TOKYO, Feb. 12 (Xinhua) -- Tokyo 2020 organizing committee will select a new president "as soon as possible" to succeed Yoshiro Mori, who resigned Friday over sexist remarks.
Toshiro Muto, the CEO of Tokyo 2020, told reporters after today's special meeting at which Mori announced his resignation, that a selection committee headed by honorary president Fujio Mitarai will be formed to look for candidates for the new president.
Muto said the selection panel will consist of both men and women and the process should be "transparent."
With only five months remaining before the Olympic Games, Muto said there is not a deadline when the new leader will be decided. But it is "desirable" if everything can be settled before the organizing committee's next executive board on March 22, he said.
Japan's football legend Saburo Kawabuchi, who was widely reported on Thursday to be the successor, has been ruled out the possibility of stepping in.
Kawabuchi, 84, the mayor of the Olympic Village and a councilor of Tokyo 2020, told today's meeting that he "is not thinking to be the president," Muto said.
The former Japanese Football Association president earlier told reporters that he had been asked by Mori to be the replacement, a decision which immediately was criticized for being made behind closed doors without any transparency.
Kawabuchi's withdrawal left Olympic Minister Seiko Hashimoto the front runner.
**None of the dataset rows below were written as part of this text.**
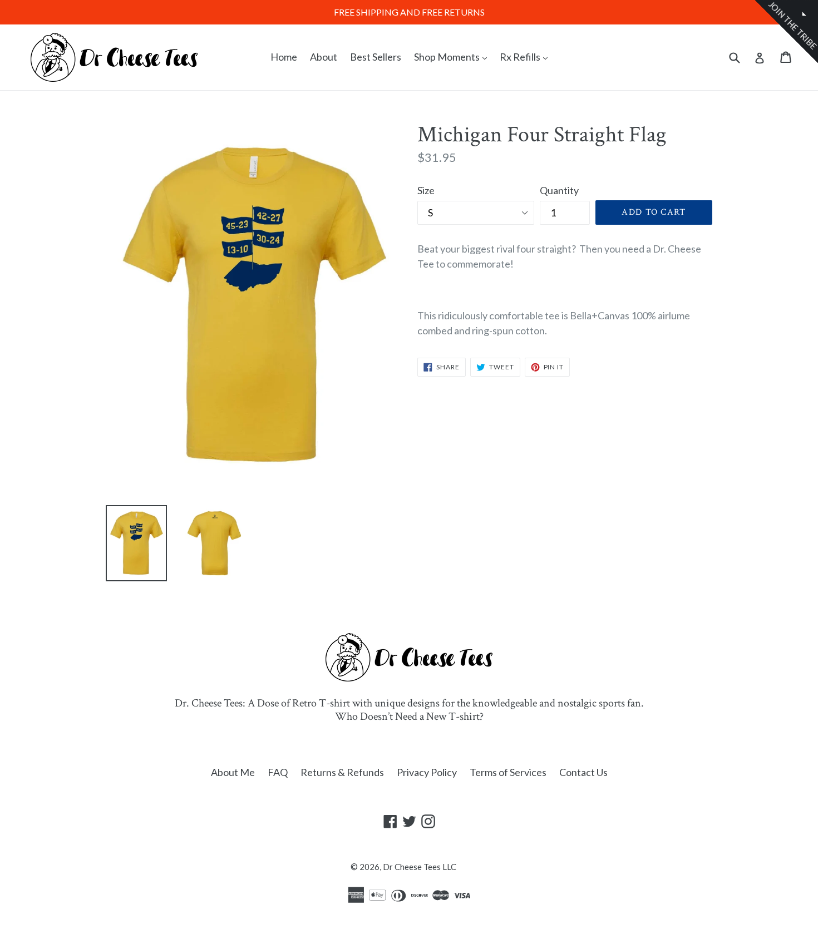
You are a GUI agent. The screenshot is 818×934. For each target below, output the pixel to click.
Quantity (559, 190)
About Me (233, 772)
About (323, 57)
The 56-year-old has been regarded as the right person at the right time.
Hashimoto, who competed in three winter Olympics and four summer Olympics, told reporters on Friday that the Tokyo organizers should find Mori's successor swiftly.
Mori did not attend today's press conference along with Muto, who said that the former Japanese prime minister has "made enough explanations" about his "inappropriate" remarks.
Muto promised that the incident in the past week will not "cause any delay" to the preparation for the games, which has been pushed back one year due to the COVID-19 pandemic.
IOC President Thomas Bach said earlier that his organization "fully respects" Mori's decision to step down and "understands his reasons" for doing so.
"The IOC will continue working hand-in-hand with his successor to deliver safe and secure Tokyo 2020 Olympic Games in 2021," Bach said in a statement.